To properly test it, I removed my PC from Wireless (trusted vlan) to mitigate the possibility of wireless AP misbehaving; plugged the PC to a Vlan 20 access port on the switch. Same issue! From time to time, I cannot ping pfSense box for a while. To have a measurement, I sent pings (once a second) over about 8 hours:
Thu Jun 11 00:30:00 PDT 2020 PING 192.168.20.1 (192.168.20.1) 56(84) bytes of data. --- 192.168.20.1 ping statistics --- 30000 packets transmitted, 28785 received, 4% packet loss, time 30067951ms rtt min/avg/max/mdev = 0.541/6.673/3308.251/30.534 ms, pipe 4 Thu Jun 11 08:51:15 PDT 2020
On same Vlan, I have other PC, so I ping during the same period:
Thu Jun 11 00:30:00 PDT 2020 PING 192.168.20.254 (192.168.20.254) 56(84) bytes of data. --- 192.168.20.254 ping statistics --- 30000 packets transmitted, 30000 received, 0% packet loss, time 30040097ms rtt min/avg/max/mdev = 0.726/6.598/3648.940/32.813 ms, pipe 4 Thu Jun 11 08:50:40 PDT 2020
Notice how I lost 4% of the packets to pfSense over 8 hours span and no packet loss to the other PC in the same vlan.
On pfSense side, there is no errors nor re-transmissions on vlan interface, there are no logs in general, DHCP, DNS resolver or firewall that seems directly associate with this issue. On the switch logs I cannot find any "link up/downs" that would denote failures in the connection. Also tried another ethernet cable just in case.
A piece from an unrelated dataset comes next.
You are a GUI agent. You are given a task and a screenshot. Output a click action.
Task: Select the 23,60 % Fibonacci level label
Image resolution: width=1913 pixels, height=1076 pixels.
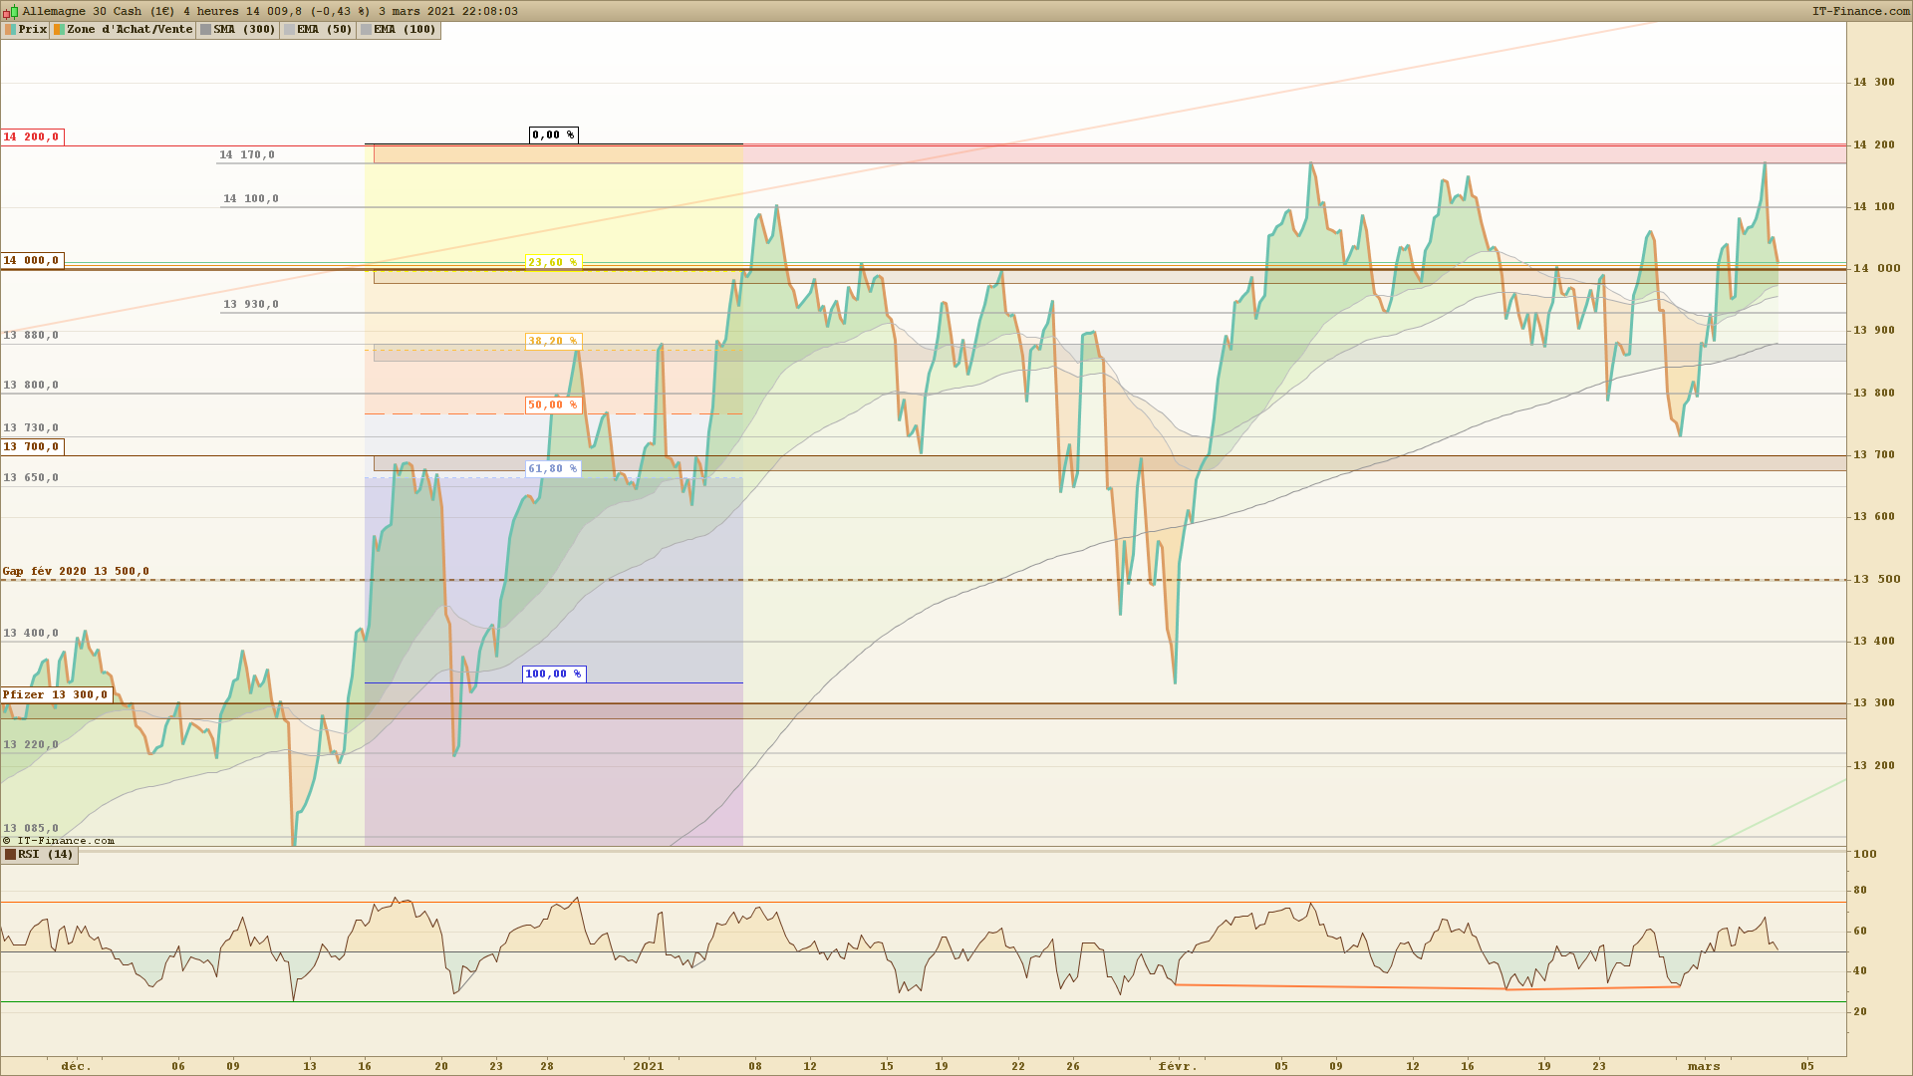coord(553,263)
Further looking into this, I attached a cable to the LAN port on pfsense and registered no packet loss pinging it for 1 hour. Notice that while vlan has loss in its connectivity from time to time, LAN does not:
pinging pfSense vlan (igb2.20)Thu Jun 11 12:37:00 PDT 2020 PING 192.168.20.1 (192.168.20.1) from 192.168.20.107 wlp1s0: 56(84) bytes of data. --- 192.168.20.1 ping statistics --- 3600 packets transmitted, 3529 received, 1% packet loss, time 3605064ms rtt min/avg/max/mdev = 0.612/7.330/1026.348/24.878 ms, pipe 2 Thu Jun 11 13:37:07 PDT 2020
pinging pfSense lan (igb1):
Thu Jun 11 12:37:00 PDT 2020 PING 192.168.99.1 (192.168.99.1) 56(84) bytes of data. --- 192.168.99.1 ping statistics --- 3600 packets transmitted, 3600 received, 0% packet loss, time 3676976ms rtt min/avg/max/mdev = 0.113/0.451/4.052/0.094 ms Thu Jun 11 13:38:17 PDT 2020
I already tried to reinstall pfSense from the scratch and redo all the configuration by hand. No good. Since intra vlan traffic is not losing packets, I think the switch is not the issue here, checked configuration twice on it two just in case. Nothing seems wrong there too.
This is a residential LAN, 15 or so physical devices and some 3 or 4 virtual machines. Nothing too fancy nor traffic demanding. pfSense CPU was not seen above 5%, no snort, no pfblockerNG or other packets installed yet.
Does anyone has any clue? I don't know what to look for anymore. Seems to be somewhat related to vlan configuration, because lan does not suffer from this issue. Hoever, I checked vlan configs, redid it from scratch, followed documentation and nothing seems to help. What am I overlooking here?
Thanks a lot,
Jose -
After lots of debug and hours lost, that turned out to be some incompatibility between the NIC card on the computer I was running those tests, and the NIC on PfSense box (Intel). Probably defective card but only failing when talking to Intel Nic on PfSense (weird).
Changed NIC to a new one and problem is gone.